The Legal Basis and the TFEU Competence Carve-Out
CADA is proposed as a Regulation of the European Parliament and the Council, establishing a framework of measures for strengthening Europe's cloud and AI ecosystem. Its legal basis is twofold: Article 114 TFEU (harmonisation of the internal market) and Article 173(3) TFEU (industrial policy and competitiveness).

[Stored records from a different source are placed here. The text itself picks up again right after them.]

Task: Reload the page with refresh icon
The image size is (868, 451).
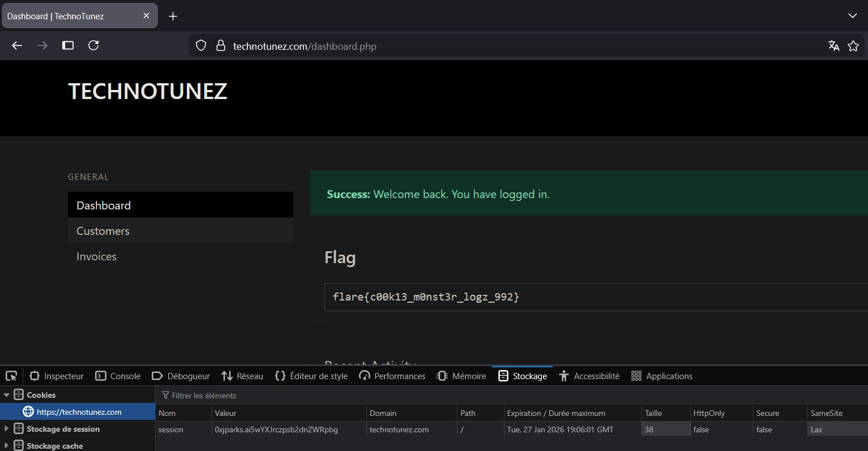Action: click(93, 45)
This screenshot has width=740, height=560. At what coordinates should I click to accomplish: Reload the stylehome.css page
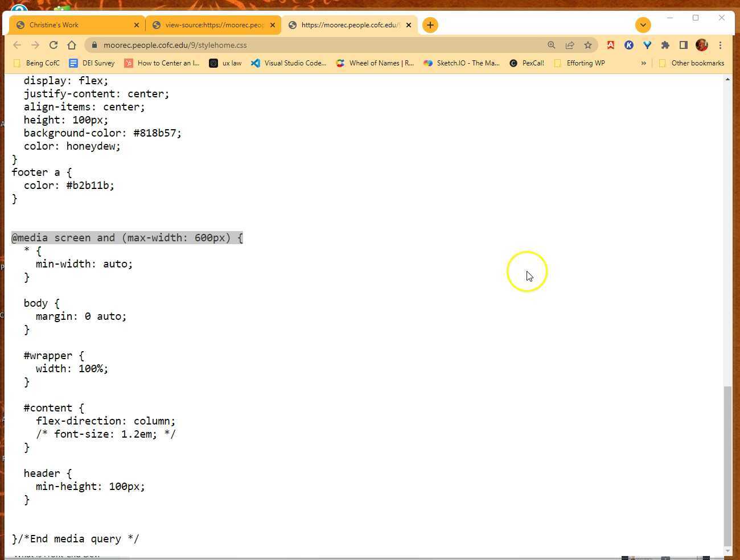[54, 45]
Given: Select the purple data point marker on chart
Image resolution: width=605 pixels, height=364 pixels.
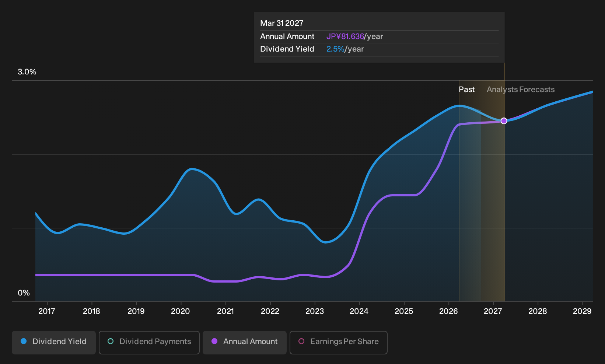Looking at the screenshot, I should point(504,121).
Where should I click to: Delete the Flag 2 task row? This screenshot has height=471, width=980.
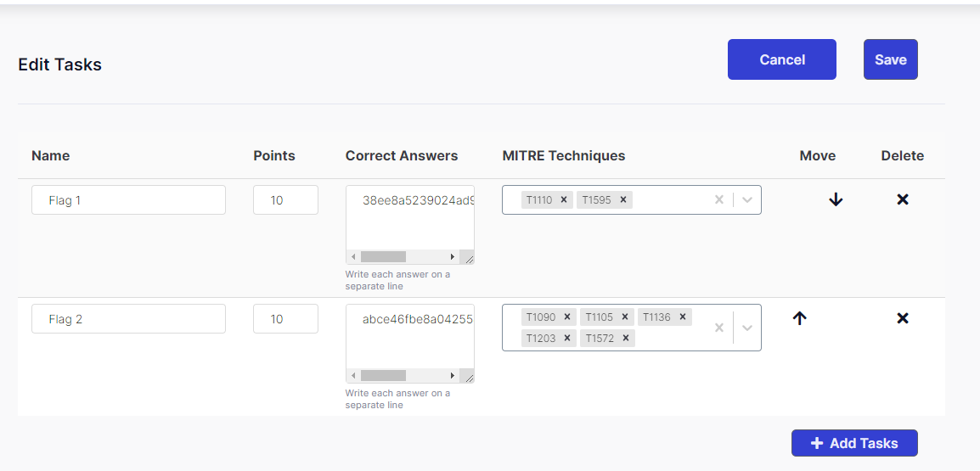click(903, 318)
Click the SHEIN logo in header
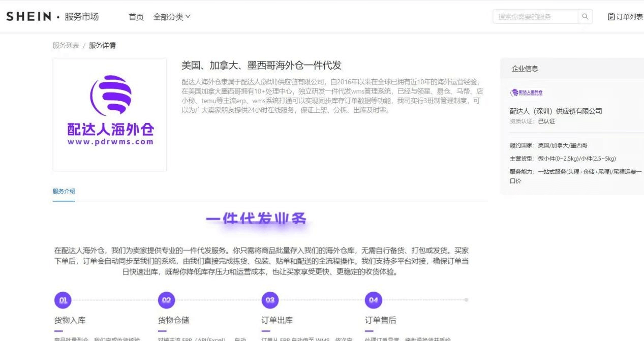Screen dimensions: 644x341 (x=28, y=17)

Crucially, the proposal explicitly acknowledges the limits of EU competence regarding national security. The explanatory memorandum and recitals align with the broader EU digital policy framework, which respects that national security remains the sole responsibility of Member States. This is a direct reflection of Article 4(2) TEU, which states that "national security remains the sole responsibility of each Member State." Consequently, CADA does not attempt to harmonise national laws on national security itself, nor does it impose EU-wide rules on how national security operations, intelligence gathering, or defence strategies are conducted.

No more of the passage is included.